Passo agora a uma visão setorial do último ano. Um gráfico do relatório abrange 12 subsetores da economia, oito mostraram desempenho negativo em 2020, com destaque para o subsetor de outras atividades de serviços e o de transporte, comunicação e correio. O primeiro teve a maior queda, de 12,1%, e o segundo caiu 9,2%, resultados condizentes com o maior impacto da crise da Covid-19 nesses subsetores. Entre os que cresceram, destacaram-se o de atividades financeiras, de seguros e serviços relacionados (4%) e o de atividades imobiliárias exceto construção (2,5%). Este último teve queda de 7,8%, a terceira entre as maiores.

Enfim, esse é um quadro trágico do péssimo estado da economia brasileira.
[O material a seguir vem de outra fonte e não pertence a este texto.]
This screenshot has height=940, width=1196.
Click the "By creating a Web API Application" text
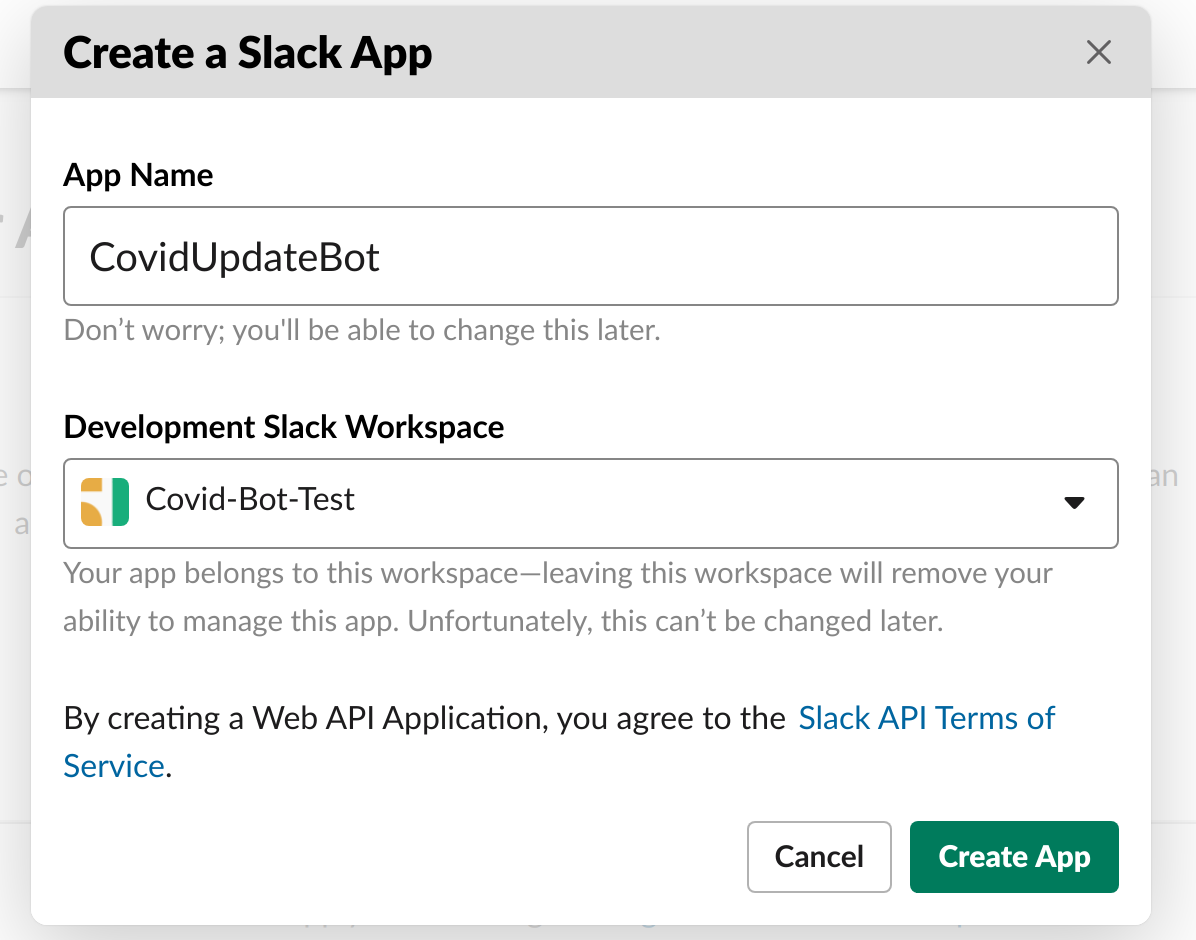point(424,718)
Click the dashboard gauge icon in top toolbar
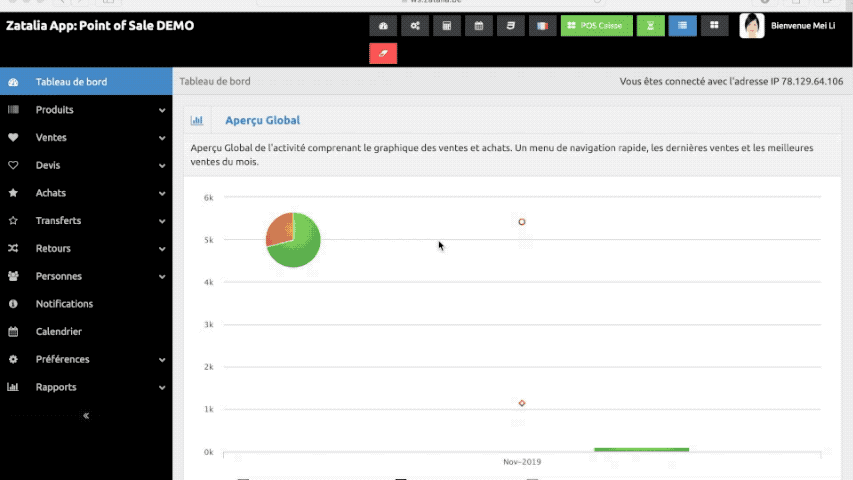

Quanto a políticas públicas em sentido contrário, confesso meu pessimismo com o cenário à frente. 2021 pode até mostrar um crescimento do PIB próximo de 3%, mas principalmente pelo fato de que 2020 teve média muito baixa, bastando a economia não cair mais este ano para mostrar algo até acima dos 2,4% citados. Bolsonaro não se interessa pelo assunto e até mesmo atrapalha com suas propostas, como ao interferir em estatais, gerar incertezas e desencorajar investidores. E a Covid-19 voltou até com mais força, e sem um forte retrocesso também agravará a situação da economia. Mas, nesse mau contexto, pessoalmente hoje me sinto melhor, pois vou sair para tomar a vacina com que sonhava.

 

Roberto Macedo é economista (UFMG, USP e Harvard), professor sênior da USP e membro do Instituto Fernand Braudel.

 

Artigo publicado no jornal O Estado de S. Paulo em 4 de março de 2021.